Thanks very much for your advice. I have decided that I will visit my sister after Christmas and see for myself what it is like there. I realise that having all the good facilities is a bonus. I will look up the mapquest site not heard of that one before. I have friends in the Jalon valley and that sound lovely. I have only visited the costa brava in the past, and loved it there, but costs are very high in that part of Spain. If I were braver I would get a camper van and just travel the whole country, but not sure about that idea, could be great could be a disaster. For now thanks alot for the advice - if I do like inland Costa Blanca then I may be able to get my sister to let her place and come and live wherever I go to - as she hates her life in Torrevieja so much it may be the answer for her. regards, alice


----------



## happyali (Jul 20, 2008)

Davidakky said:


> It may be a good idea to rent your UK property to suplement your income.
> This will also mean that you will receive a 'true' selling value in the future should you decide to move to Spain.
> There are various guaranteed bonds that offer a good return on lump sums and pay monthly or quarterly.
> A good idea is to speak to an IFA and ask their advice.
> ...


Thanks very much for replying David. Yes I have actually come to the conclusion that renting is a better idea - as long as the tenants pay the rent and dont wreck the place - at least the building will still be here and hopefully the present problems in housing may pass. My estate agent told me that his office has only sold one house in a month. In Penzance we have lost two estate agents already, mind you there were too many anyway. best wishes, alice


----------



## happyali (Jul 20, 2008)

Stravinsky said:


> As an aside, NS&I is safe .... its backed by the Government ... err ... well, its pretty safe anyway!
> 
> £800 a month only gives you less than €1000 at the moment. If your needs are simple it should be enough depending on what kind of place you want to rent. Being on your own you should be able to get somewhere cheaply.

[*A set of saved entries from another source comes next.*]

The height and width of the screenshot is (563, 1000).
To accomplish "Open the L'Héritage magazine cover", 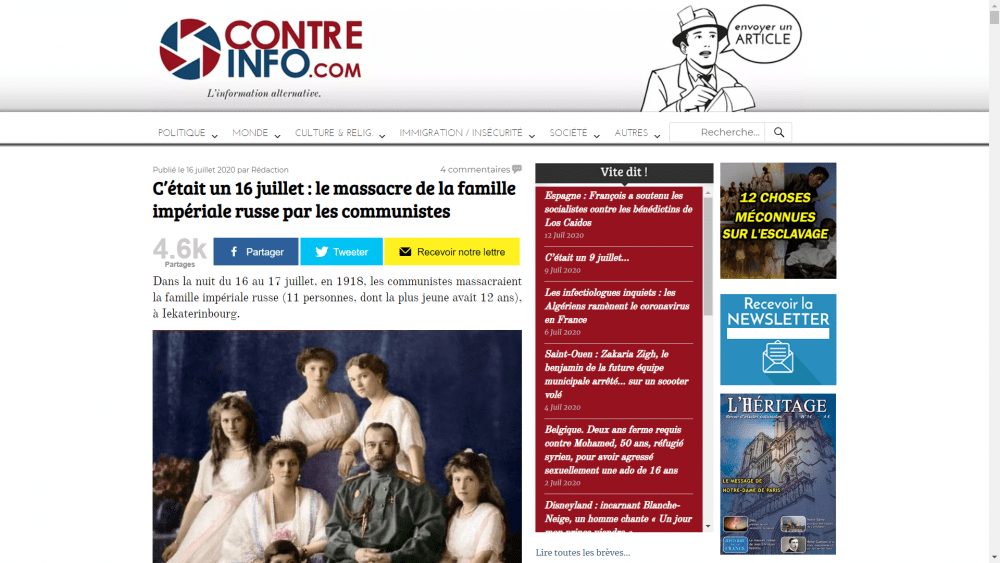I will click(x=778, y=474).
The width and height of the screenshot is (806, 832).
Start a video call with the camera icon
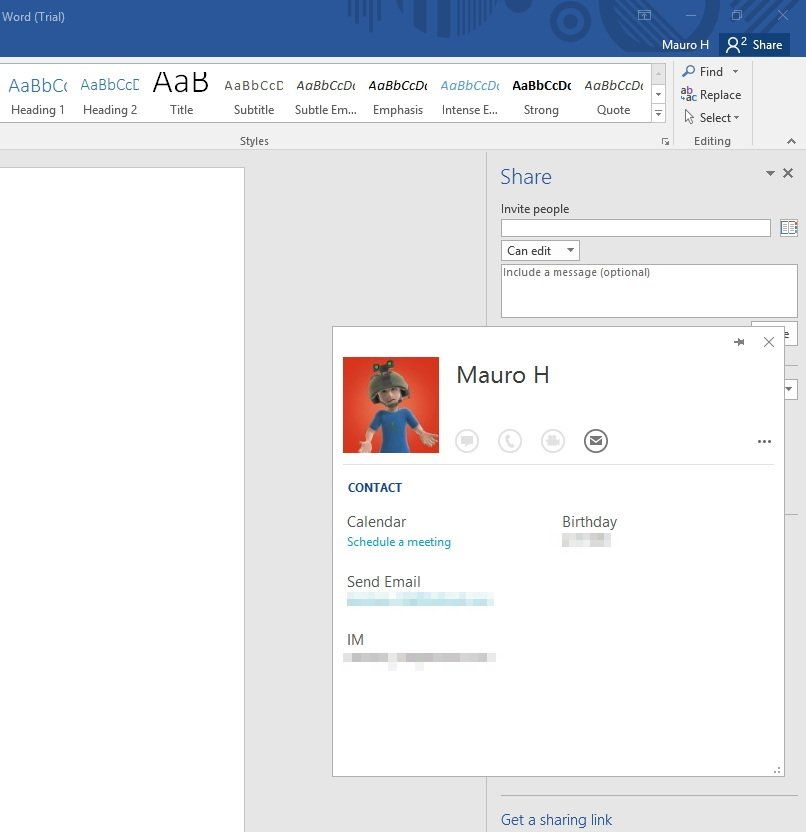(x=553, y=441)
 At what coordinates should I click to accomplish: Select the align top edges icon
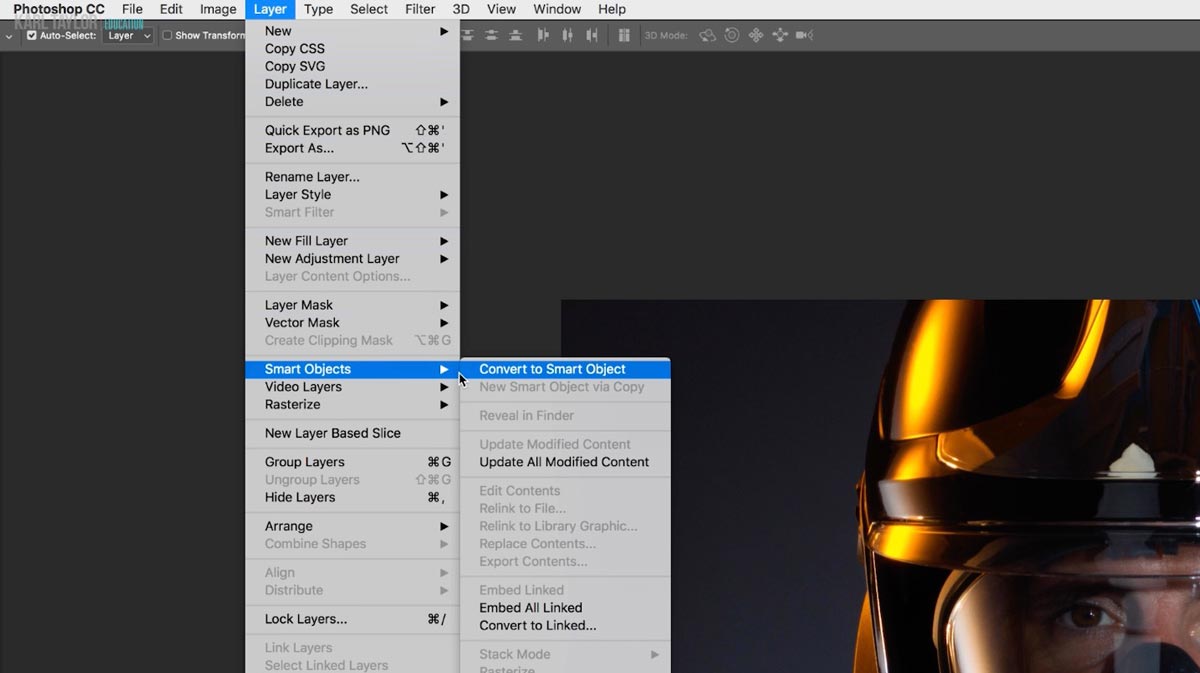(x=468, y=35)
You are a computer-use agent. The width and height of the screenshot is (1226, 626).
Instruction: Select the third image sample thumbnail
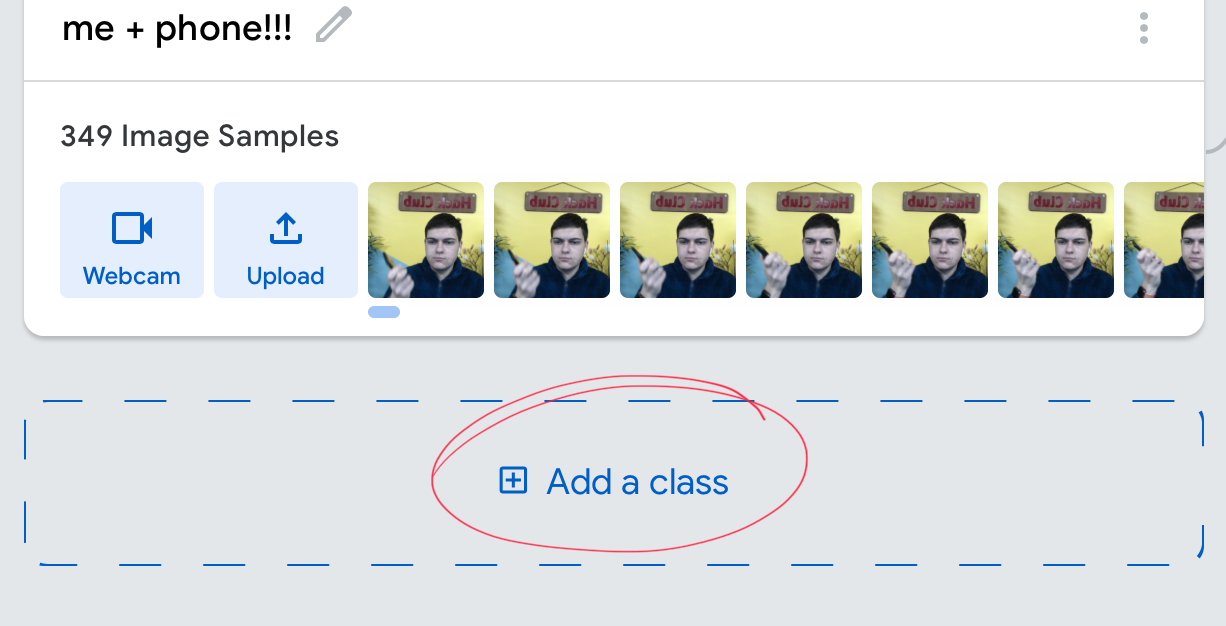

Thanks Stravinsky for info. Yes NS&I do seem safe, although now the Government owns nearly all the banks. Northern Rock is now one of the safest banks of all. Events are changing so quickly at present. As you can see from my other replies I think letting the house is the best idea for the time being. I think this Expat Forum is great, and only wish that my sister would use such good source of information she seems to have made no friends or got involved with any club etc., in the 5 years she has been there. If I suggest that she should she gets angry as she seems to think that all the Brits in Torrevieja are "horrible people who only want to pay bingo and have their done"!!!! She is in for a shock when I get out there I shall be dragging her yelling and screaming - out out out. best wishes, alice


----------



## Pasanada (Feb 5, 2008)

Alice,

Would love to meet up but I'll have a cafe con leche, I rarely drink and can't stand Sangria! 

Good luck and keep us posted. xx


----------